=== DATA FOR THIS TASK ===

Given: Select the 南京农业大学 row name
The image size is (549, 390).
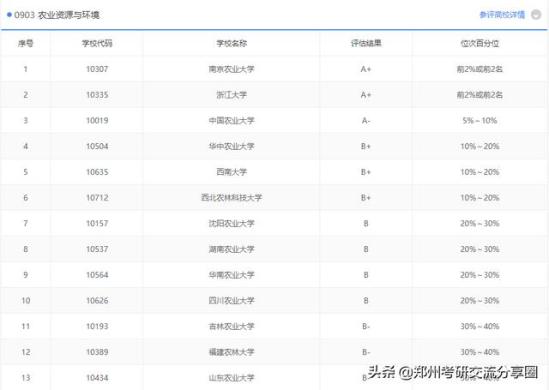Looking at the screenshot, I should (x=231, y=69).
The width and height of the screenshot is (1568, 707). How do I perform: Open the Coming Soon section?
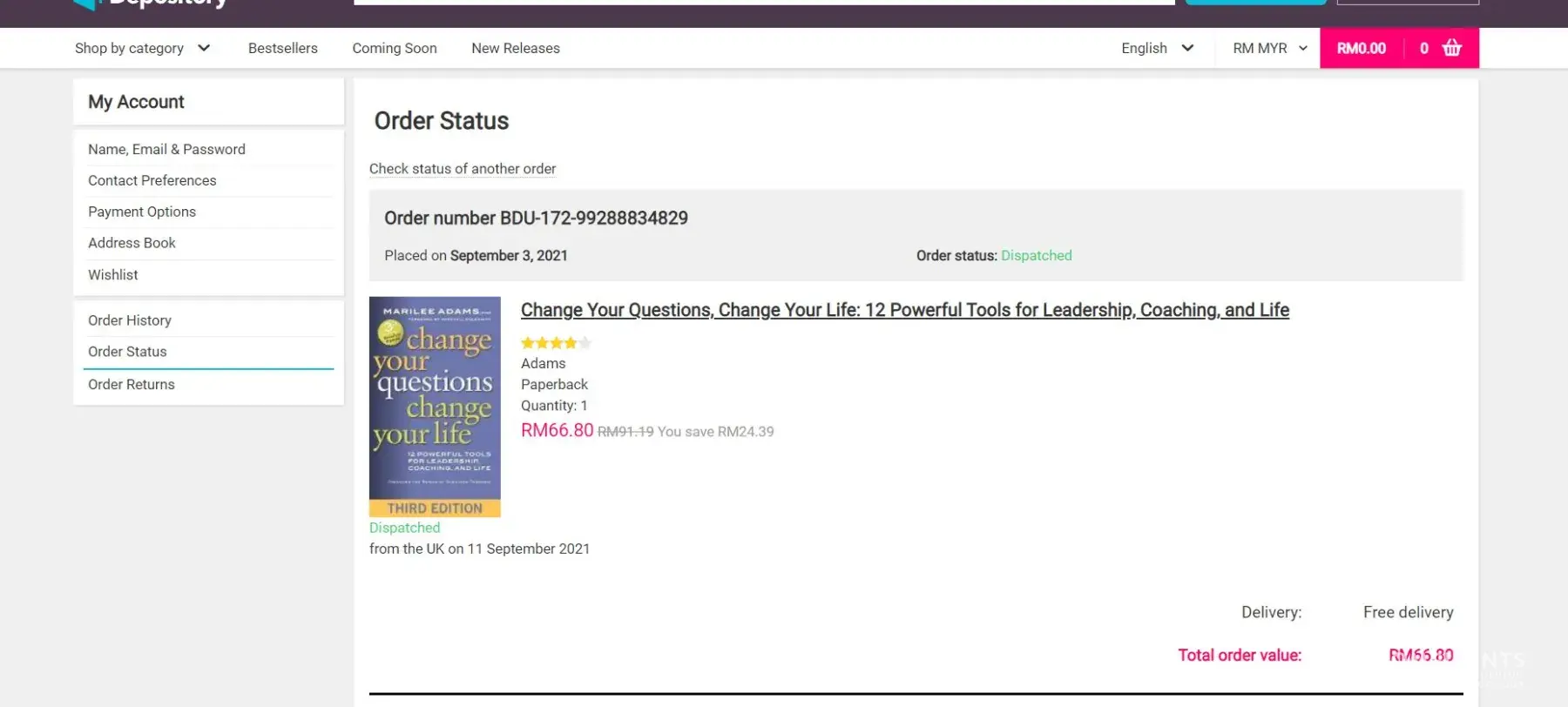point(394,48)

===

[AIM OF THE EXERCISE]
Please retype the data exactly. The pictures do not go in.

[RESULT OF THE TASK]
Given: Select the 南京农业大学 row name
The image size is (549, 390).
Looking at the screenshot, I should (x=231, y=69).
The width and height of the screenshot is (1568, 707). How do I perform: Open the Coming Soon section?
point(394,48)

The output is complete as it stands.